**Task instructions**
From the entries below, copy every line where the string "will" appears.

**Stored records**
◇ ◇ ◇ ◇

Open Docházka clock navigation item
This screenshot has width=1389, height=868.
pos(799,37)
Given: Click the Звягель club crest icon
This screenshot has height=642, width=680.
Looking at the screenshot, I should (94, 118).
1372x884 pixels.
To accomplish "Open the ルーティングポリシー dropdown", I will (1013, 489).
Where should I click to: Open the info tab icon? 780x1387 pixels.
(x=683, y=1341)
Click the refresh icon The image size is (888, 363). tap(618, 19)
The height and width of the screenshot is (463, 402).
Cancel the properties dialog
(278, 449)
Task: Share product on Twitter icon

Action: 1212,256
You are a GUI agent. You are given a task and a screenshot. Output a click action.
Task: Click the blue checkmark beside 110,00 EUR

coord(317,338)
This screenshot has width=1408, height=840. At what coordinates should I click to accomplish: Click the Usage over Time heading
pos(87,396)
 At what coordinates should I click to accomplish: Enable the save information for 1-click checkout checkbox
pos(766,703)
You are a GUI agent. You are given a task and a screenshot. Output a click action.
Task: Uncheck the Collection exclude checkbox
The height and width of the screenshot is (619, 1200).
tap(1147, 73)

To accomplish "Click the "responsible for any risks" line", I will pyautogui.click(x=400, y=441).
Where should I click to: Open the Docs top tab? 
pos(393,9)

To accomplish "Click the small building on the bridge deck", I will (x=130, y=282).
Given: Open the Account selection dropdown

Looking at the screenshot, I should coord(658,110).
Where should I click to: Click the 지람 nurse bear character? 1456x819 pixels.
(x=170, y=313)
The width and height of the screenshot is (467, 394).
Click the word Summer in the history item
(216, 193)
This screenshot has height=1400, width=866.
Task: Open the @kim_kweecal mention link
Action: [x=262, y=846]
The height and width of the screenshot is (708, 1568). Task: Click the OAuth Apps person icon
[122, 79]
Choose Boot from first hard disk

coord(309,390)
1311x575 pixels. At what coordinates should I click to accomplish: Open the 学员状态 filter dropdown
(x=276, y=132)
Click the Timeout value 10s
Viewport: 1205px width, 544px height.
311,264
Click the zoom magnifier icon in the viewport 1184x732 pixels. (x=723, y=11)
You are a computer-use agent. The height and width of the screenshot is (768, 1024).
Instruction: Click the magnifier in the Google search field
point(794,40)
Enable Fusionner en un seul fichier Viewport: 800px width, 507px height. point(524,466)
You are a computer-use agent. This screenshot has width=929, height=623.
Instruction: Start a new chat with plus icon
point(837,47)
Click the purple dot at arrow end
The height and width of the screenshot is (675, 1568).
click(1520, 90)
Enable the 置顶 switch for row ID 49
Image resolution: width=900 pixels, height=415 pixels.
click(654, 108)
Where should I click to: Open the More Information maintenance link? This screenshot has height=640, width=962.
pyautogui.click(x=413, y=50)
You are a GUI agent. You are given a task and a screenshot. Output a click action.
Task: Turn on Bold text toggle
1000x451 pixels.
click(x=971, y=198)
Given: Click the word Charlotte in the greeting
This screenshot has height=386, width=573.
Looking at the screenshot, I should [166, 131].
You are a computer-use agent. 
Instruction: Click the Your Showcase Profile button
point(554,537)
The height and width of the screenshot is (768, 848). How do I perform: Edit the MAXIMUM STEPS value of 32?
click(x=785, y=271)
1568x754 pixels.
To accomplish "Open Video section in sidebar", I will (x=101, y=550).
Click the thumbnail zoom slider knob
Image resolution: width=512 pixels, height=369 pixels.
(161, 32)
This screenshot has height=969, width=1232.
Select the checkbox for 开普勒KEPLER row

◇ ◇ ◇ ◇

**Answer space**
To accomplish "Open the ルーティングポリシー dropdown", I will (1013, 489).
To accomplish "Click the "responsible for any risks" line", I will pyautogui.click(x=400, y=441).
To accomplish "Click the small building on the bridge deck", I will (x=130, y=282).
To accomplish "Open Video section in sidebar", I will (x=101, y=550).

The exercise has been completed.